-- begin Data lines --

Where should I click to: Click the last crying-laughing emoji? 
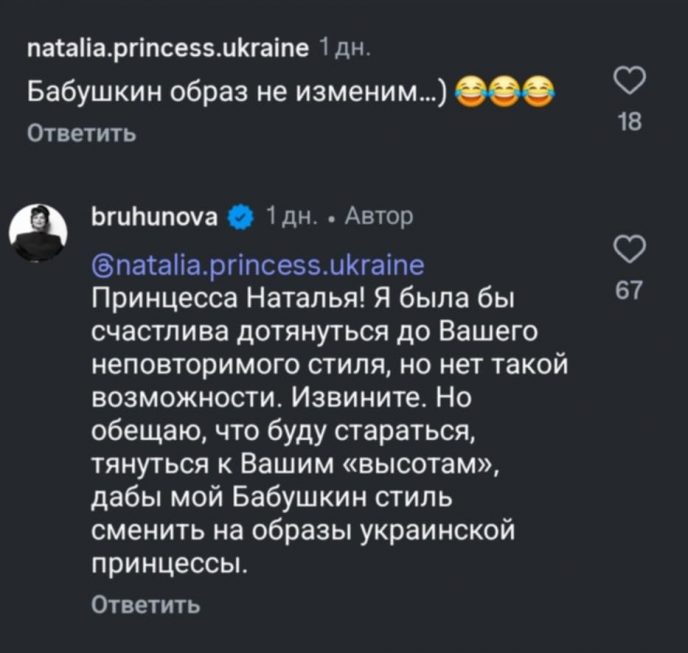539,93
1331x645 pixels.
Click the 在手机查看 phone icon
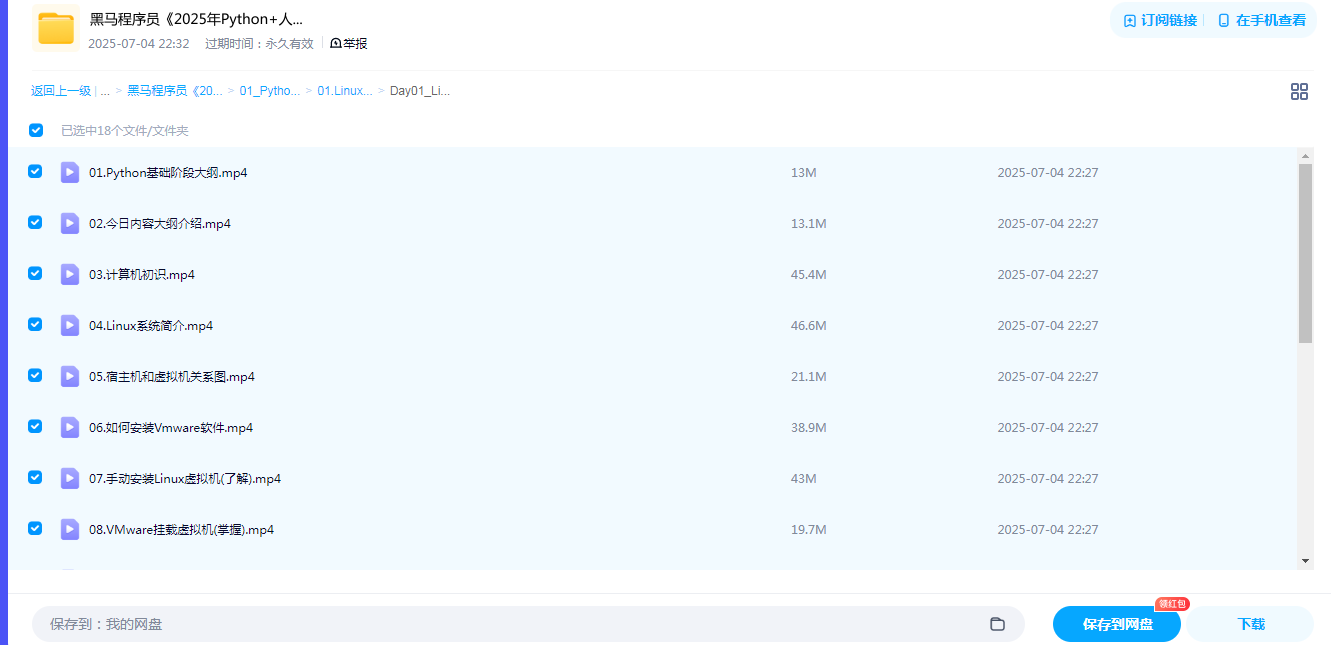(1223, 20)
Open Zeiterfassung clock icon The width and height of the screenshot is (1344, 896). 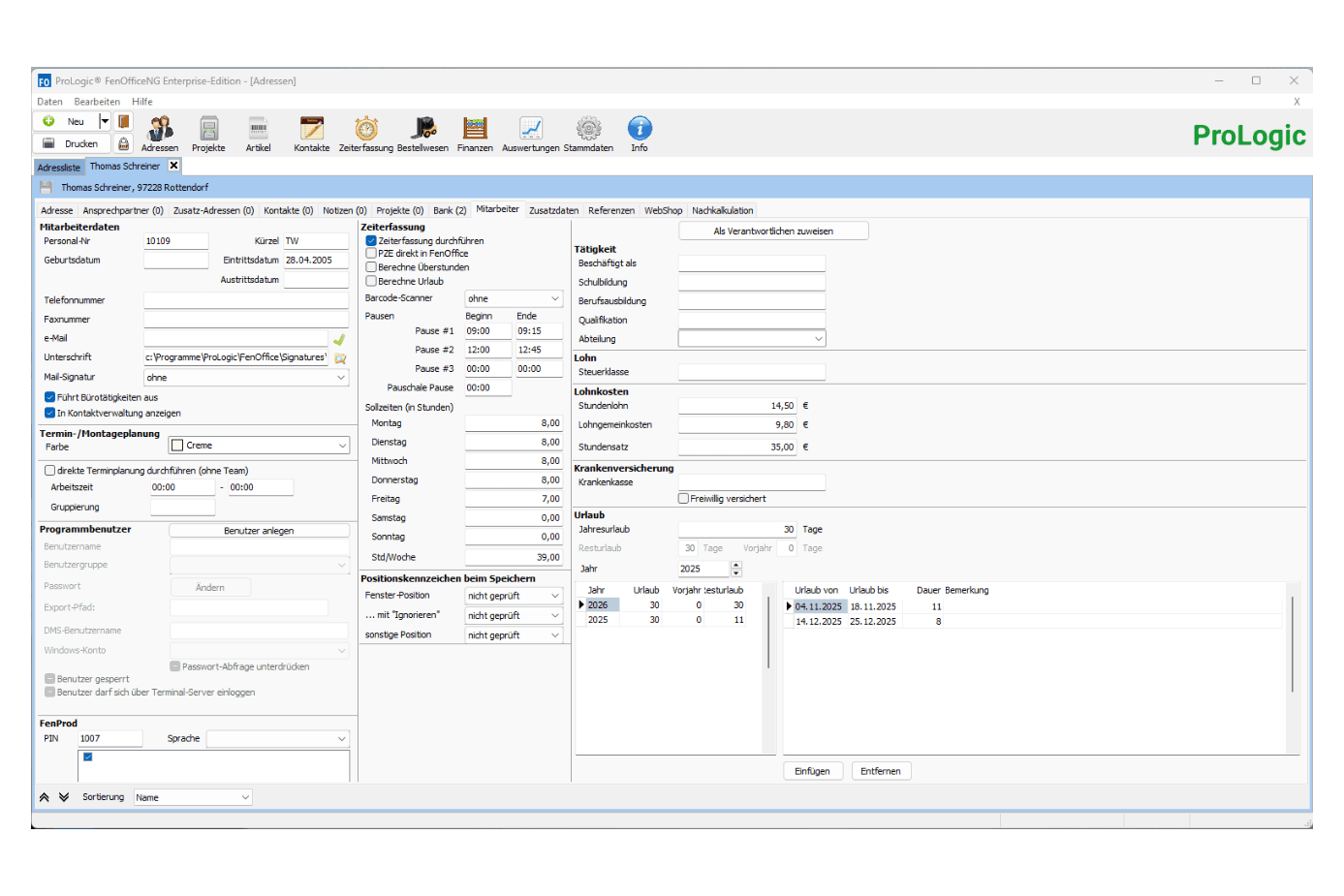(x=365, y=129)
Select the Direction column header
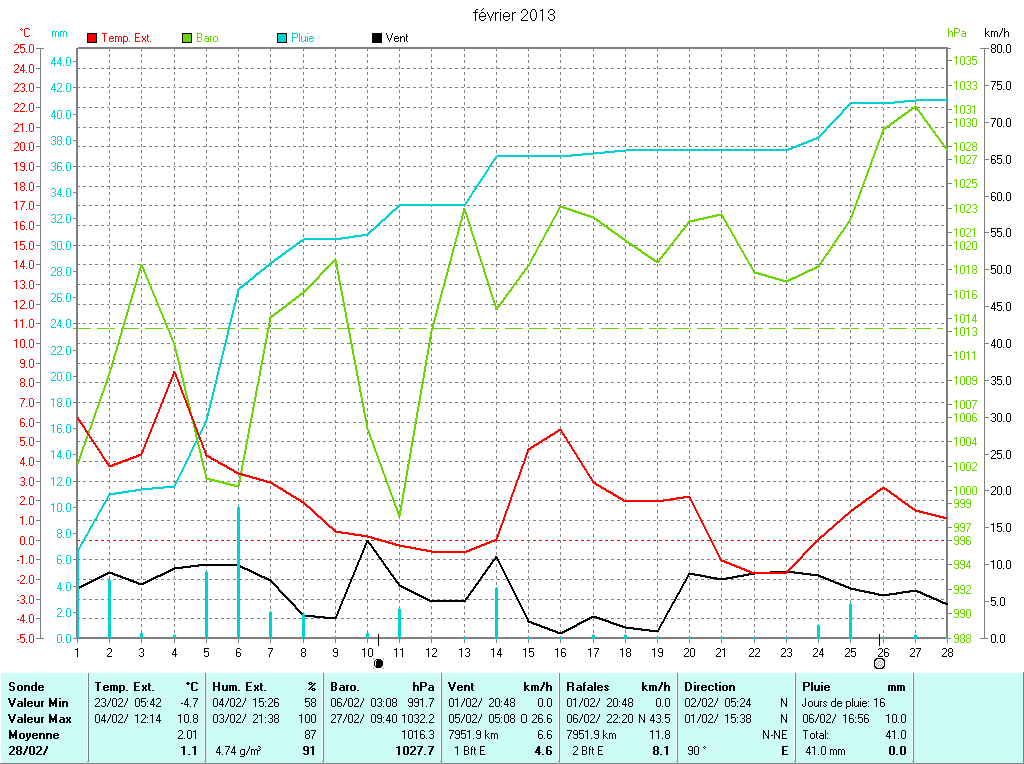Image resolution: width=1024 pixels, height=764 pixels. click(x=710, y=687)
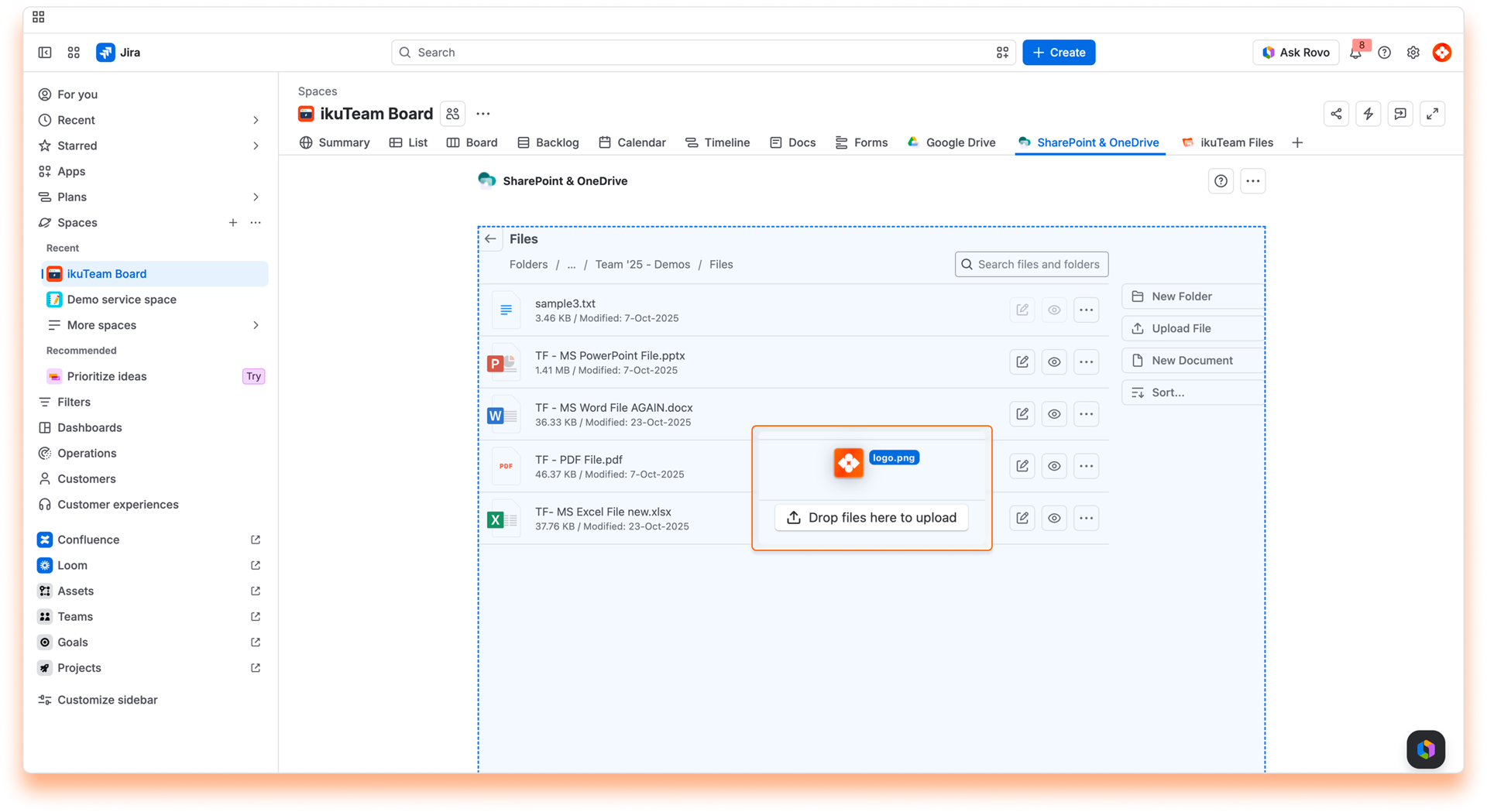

-- end Data lines --
-- begin Data lines --

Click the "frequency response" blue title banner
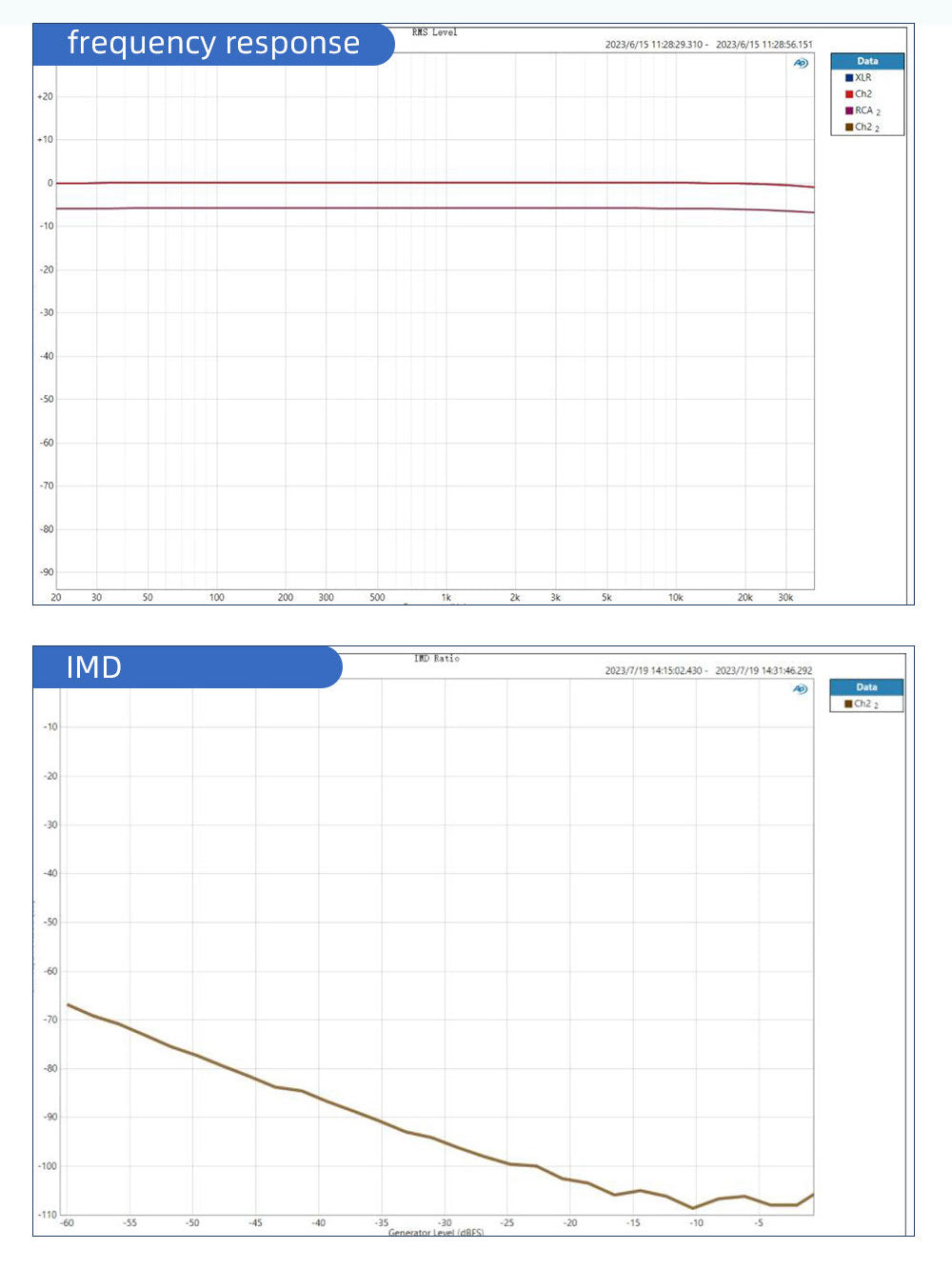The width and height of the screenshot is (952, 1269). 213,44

-- end Data lines --
-- begin Data lines --

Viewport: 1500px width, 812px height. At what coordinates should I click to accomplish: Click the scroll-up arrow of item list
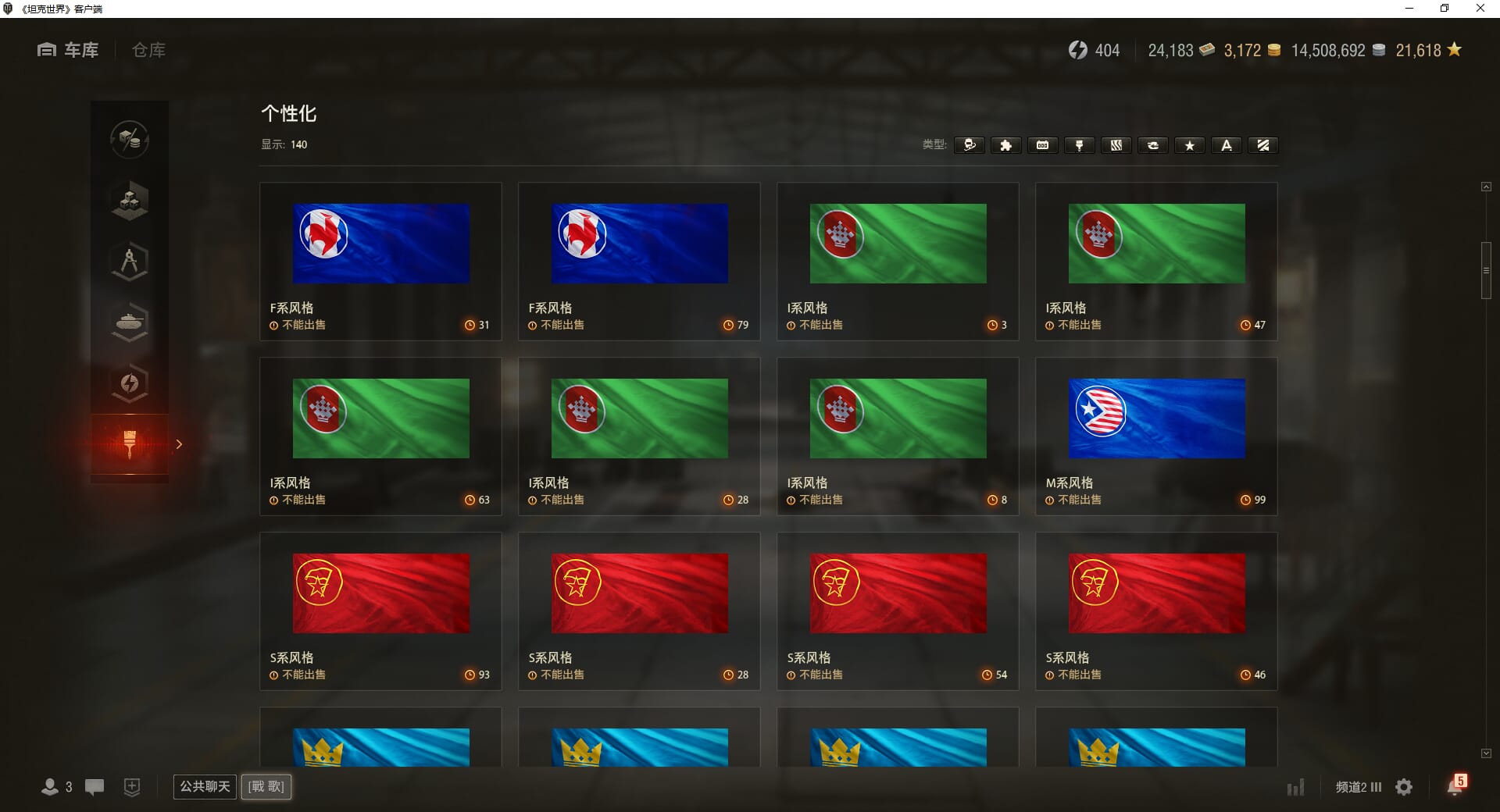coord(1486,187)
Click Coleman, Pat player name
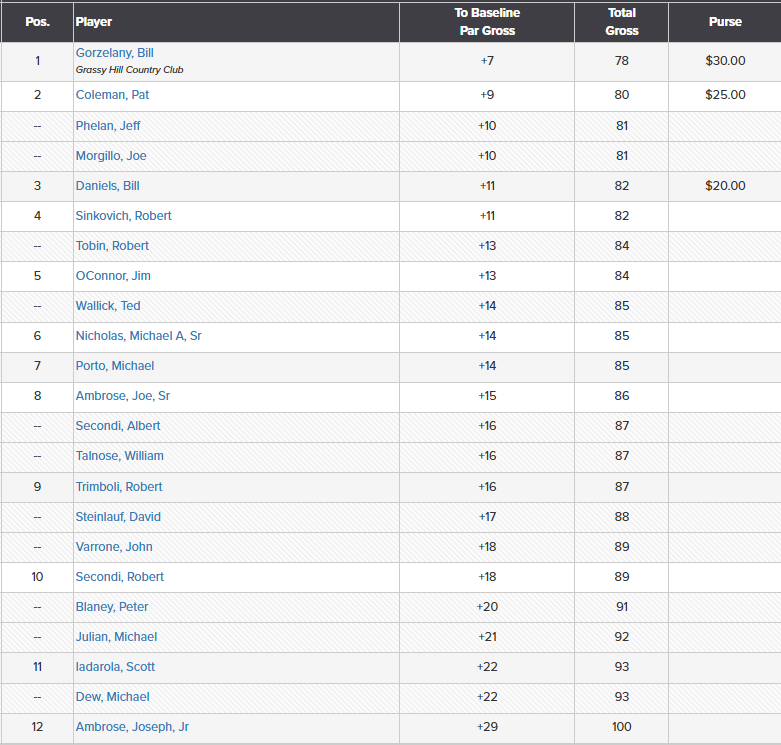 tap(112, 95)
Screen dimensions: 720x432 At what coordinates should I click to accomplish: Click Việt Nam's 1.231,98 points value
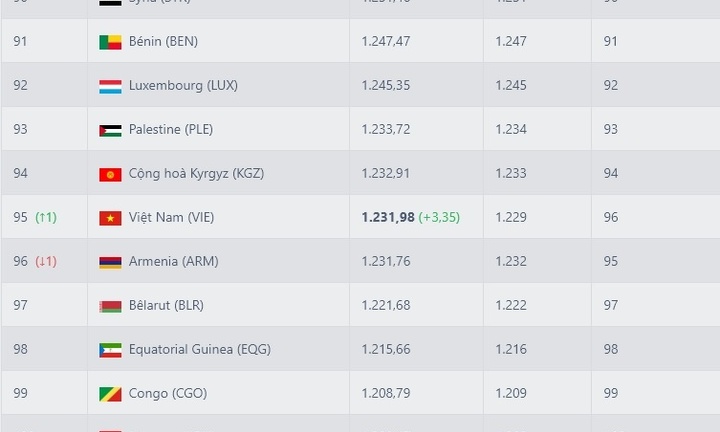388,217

-- end Data lines --

**Set problem:** Please copy the material word for word, starting at the line that contains "blue title banner" and ending after the line that contains "The width and height of the screenshot is (952, 1269).". Leave the pictures out.

**Task answer:**
Click the "frequency response" blue title banner
The width and height of the screenshot is (952, 1269). 213,44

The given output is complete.